Normal sudoku rules apply.
16 pentominoes are hidden in the grid. They are not overlapping and two pentominoes of the same shape cannot touch, even diagonally. Digits cannot repeat within a pentomino. The small numbers in the corner of some cells, indicate the sum of the squares of the pentomino that cell belongs to. The grey circle does not belong to a pentomino.
The grey lines are palindromes - i.e. cells on an equal distance from the center of the line contain the same digit AND are part of pentominoes of the same shape. None of the cells along a palindrome belong to the same pentomino (but different palindromes can pass through the same pentomino).
Reflections and rotations of a pentomino does not count as changing the shape or type in this puzzle.
Penpa+: https://tinyurl.com/26u7bwpp
SudokuPad: https://sudokupad.app/xn41sccqjy
Solution code: Row 5
on 23. September 2024, 11:28 by Tacosian
Unfortunately I've come to the same conclusion as zzw and ClashCode. I wanted to find a way for the puzzle to work, but it doesn't.
on 1. May 2024, 21:09 by ClashCode
I agree with zzw, interesting idea but ends in a deadly pattern and neither solution is the code.

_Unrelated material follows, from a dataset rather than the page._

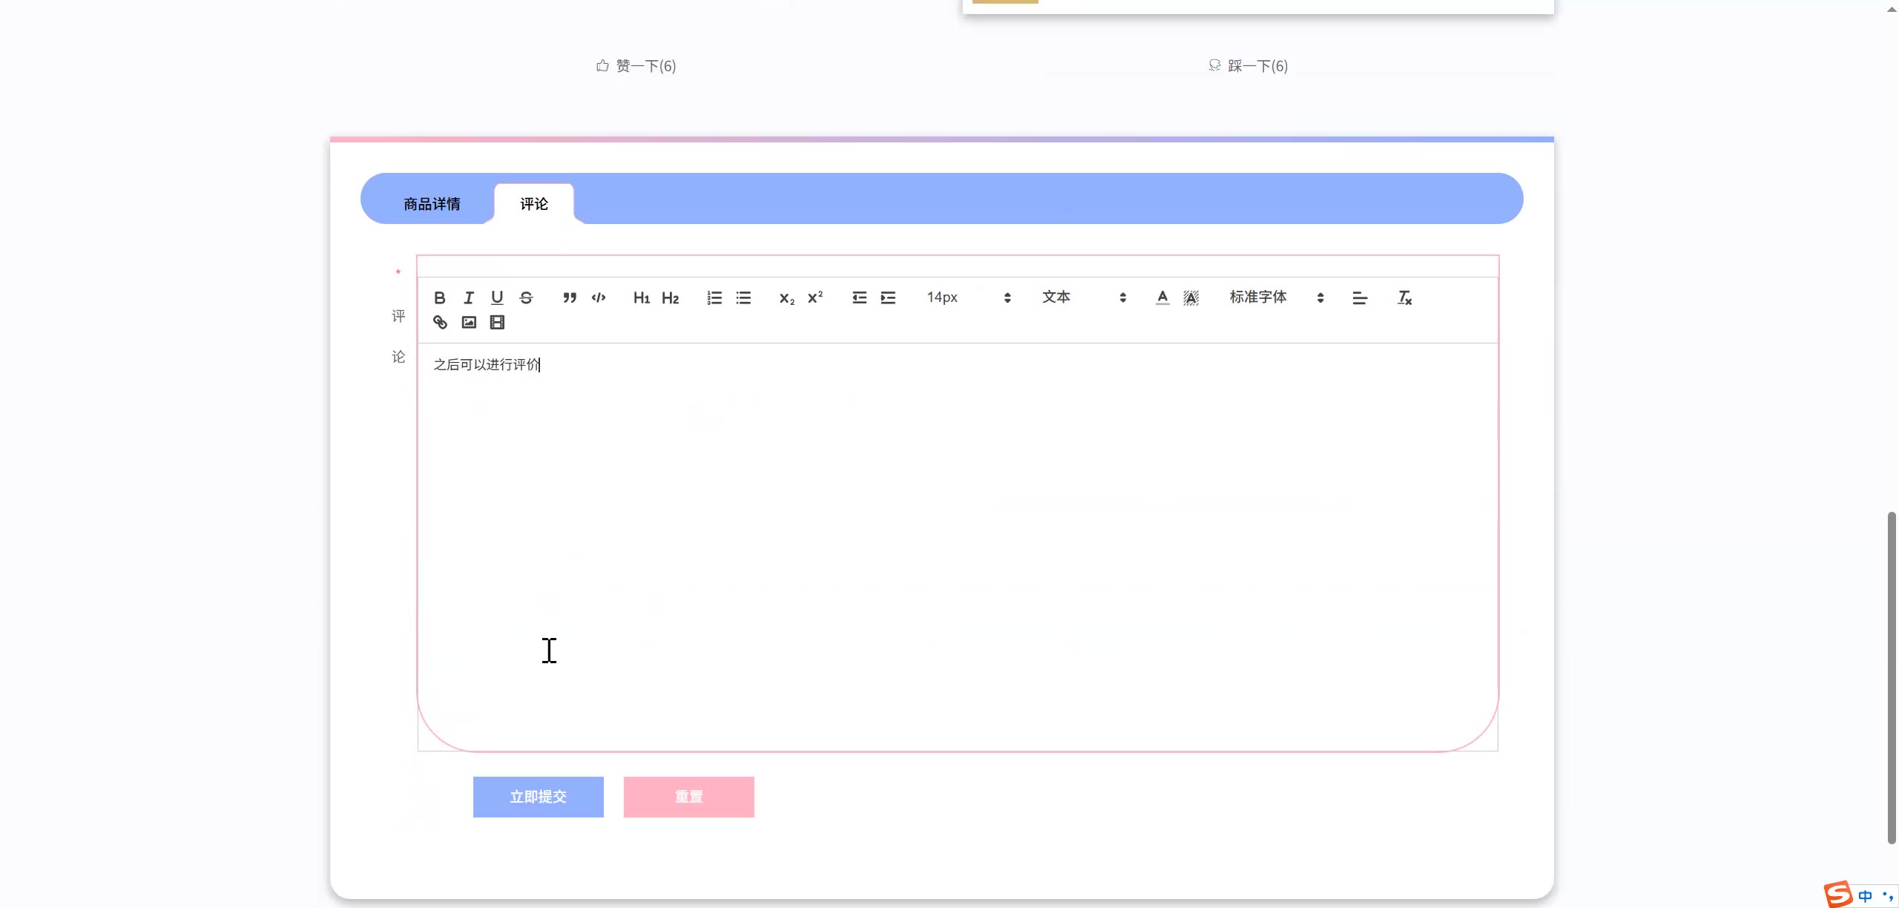Open the text color picker

click(1162, 297)
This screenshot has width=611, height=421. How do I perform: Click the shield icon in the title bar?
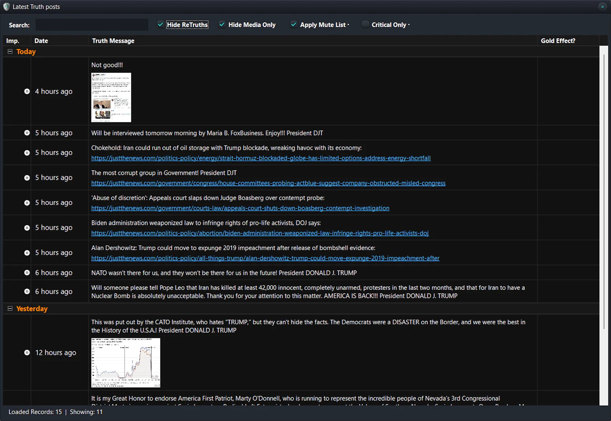(x=6, y=7)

on 30. April 2024, 17:31 by zzw
I believe I've solved this puzzle (there's a deadly pattern at the end that can be resolved by changing one of the clues--I think changing <25 to <24 in r6c8 will keep most of the logic intact). However the solution code is not accepted, using either resolution of the deadly pattern.
Overall, it was a very nice puzzle, that resolves with surprisingly little information. The beginning was rather tedious for me, and I basically had to bifurcate through it, but after I managed to get the first handful of pentomino cells it became much more pleasant. It's definitely quite difficult--there's no way this is a 3/5, in my opinion it's a solid 5/5.
on 20. March 2024, 20:56 by FJL
Clarified the rules.
on 20. March 2024, 20:54 by FJL
Yes, they do. I will clarify that in the rules.